奴隷たちは座敷牢のようなところに入れられて、簡素な服を着て首輪をしていた。
牢の外から見て、気になる奴隷を選ぶというわけだ。
不衛生な場所で、奴隷たちは皆痩せこけていて不健康そう……というわけではなくて、皆健康そうな顔をしている。
衛生状態も悪くはなさそうだ。
まあ、どういう理由で奴隷になったのかはわからないけれど、買う側としては今にも死にそうな奴隷よりも、健康そうな奴隷を買うか。
左右の牢屋に性別は分けられていて、年齢はバラバラ。
鑑定によると人族で下が10歳、上が40歳。他の種族だと、70歳とか100歳とか見えるけれど、見た目は若い。
ザッと見てみたけれど、面白そうな人はいない。
元冒険者の人もいるのか、ステータス的には高い人もいるのだけれど、それでもD級クラスがせいぜい。
今後精霊を集めて回ること考えると、高いステータスか、これという能力がないと連れて行きたくない。
なんだかこちらを値踏みしている感じもマイナスポイント。
もちろんあちら側も購入相手はより良い人が良いだろうけれど、選択権はこちらにあるのだ。
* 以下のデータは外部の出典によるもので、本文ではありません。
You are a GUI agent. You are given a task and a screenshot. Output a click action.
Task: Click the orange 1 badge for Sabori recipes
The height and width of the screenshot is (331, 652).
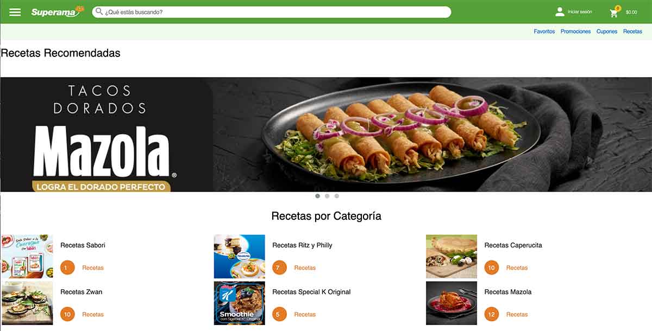click(67, 268)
誰を連れて行ったとしても、魔物から守ることは難しくないけれど、守りたいと思えるだけの何かが欲しい。
何事もモチベーションって大切だと思う。
「ここだけですか?」
「お客さんに見せられるって意味だと、ここだけかな」
「見せられる、見せられないの差って何ですか?」
「教育済みか、未教育かだね」
「ここにいる人たちも、微妙じゃないですか?」
「ははは、言うね。でも、奴隷の多くが家族に売られた借金奴隷だからね。
つい何十日か前までは普通に生きていた人が、急に奴隷になれるものでもないのさ。
かといって、奴隷教育に何年もかけていたら、こちとら魔法具が作れなくてね」
「とりあえず文句は言わないので、他の人も見せてもらっていいですか?」
「お客さんのご希望とあれば応えるけど、お勧めしないよ」
「まあ、一応ってことで」
やっぱりこういうのは、見せられないと言われている方に掘り出し物がいるものだ。
一目ぼれするレベルの美人がいたけれど、妙に高額で1か月以内にお金を集めてこないと別の人に売ってしまうぞとか、その売る相手が性格が悪いことで有名で奴隷の方は買われたくないと思っているとか。
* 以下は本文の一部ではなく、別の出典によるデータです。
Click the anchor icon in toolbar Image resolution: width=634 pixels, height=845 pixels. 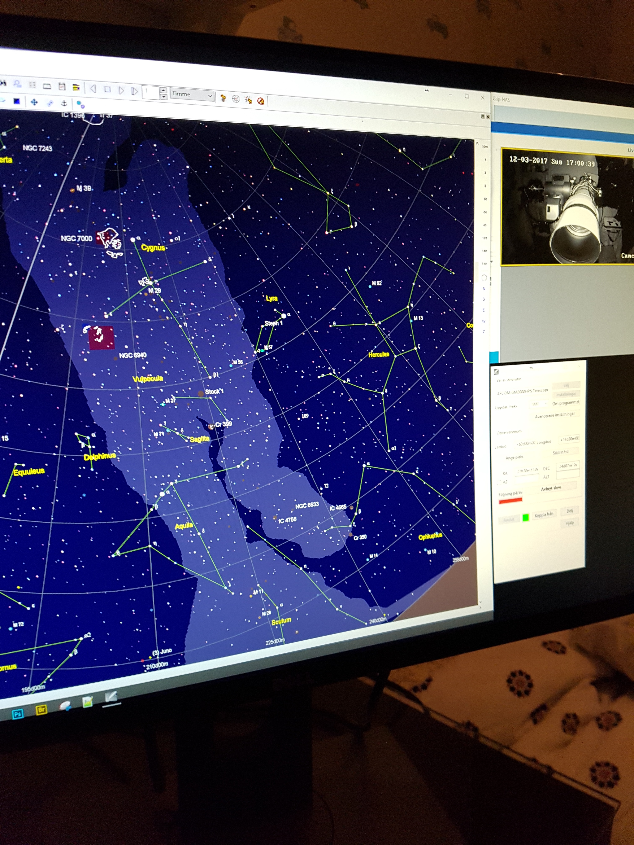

妨害に遭いつつも、お金をそろえて購入すると、好感度が最大の状態からスタートするとか。
んー、なんかいろいろ混ざったかな? まあ、良いか。
でも、そう言えば僕って今女の子なんだっけ?
だとしたら、男性奴隷に……うーむ。ピンと来た人がいたらでいいや。
今度は地下へと向かう。
地上とは違い、石の床と壁に鉄格子とイメージ通りの場所に、それでも1人1か所分けられて入っていた。
こちらを見るなり、けッと悪態をつく人もいれば、ニヤニヤしている人もいて気持ちが悪い。
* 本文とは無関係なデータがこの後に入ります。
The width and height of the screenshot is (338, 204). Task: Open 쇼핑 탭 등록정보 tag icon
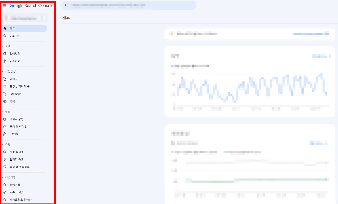(5, 167)
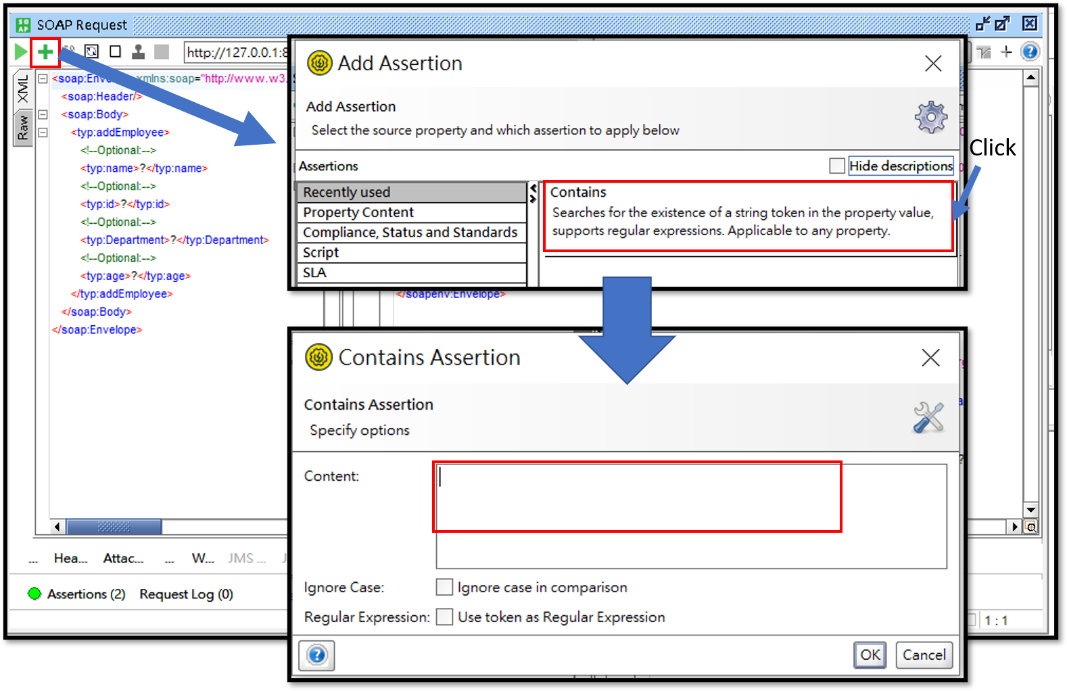Click the green plus Add Assertion icon
The height and width of the screenshot is (691, 1067).
click(x=45, y=51)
逆に目に光がないかのようにぼーっとしている人もいれば、何やら喚いている人もいる。
ここが混沌か!
「すごいですね」
「すごいでしょ」
軽口で返って来るものの、声に力はない。
「これでも待遇は良い方なんだけどね。ひどいところだと、教育とか言って死ぬような怪我を負わせるところもあるし。
それでも自分が奴隷になったと受け入れられなければ、こんなものなんだよ」
ここにいる奴隷たちを見て、欲しいと思う人はそうはいないだろう。
中にはきれいな女性もいるので、気の強い女性を屈服させたい願望がある人であれば、買うのかもしれないけれど。
「教育が終わらなかったらどうするんですか?」
「廃棄だよ。正確には男は過酷な強制労働。女は最下層の娼館行き」
「子供に聞かせる話ではないですね」
「ははは、そうだね」
フードお兄さんはまるで反省した様子はない。
娼館とか死ぬ前だったら、なんだかんだ興味があったんだろうな。
そんなことを言い合いつつ、奥まで行くと異様な扉があった。
向こうのお店とこの奴隷商を繋げるあの扉、とまではいかないけれど、かなり強固な鉄の扉だ。
「この扉は何ですか?」
「さらに問題がある奴隷を入れておくところかな。
ここは本当に見ないほうが良いと思うんだけど」
「つまり誰かいるんですね」
「今は一人だけ。なんて言うかとても扱いが難しくてね。それこそ文字通り廃棄するかもしれないんだよ」
ここでいう廃棄とは、殺すということか。
奴隷は奴隷になった時点で物になる。だから、持ち主が殺しても罪にはならない――のだと思う。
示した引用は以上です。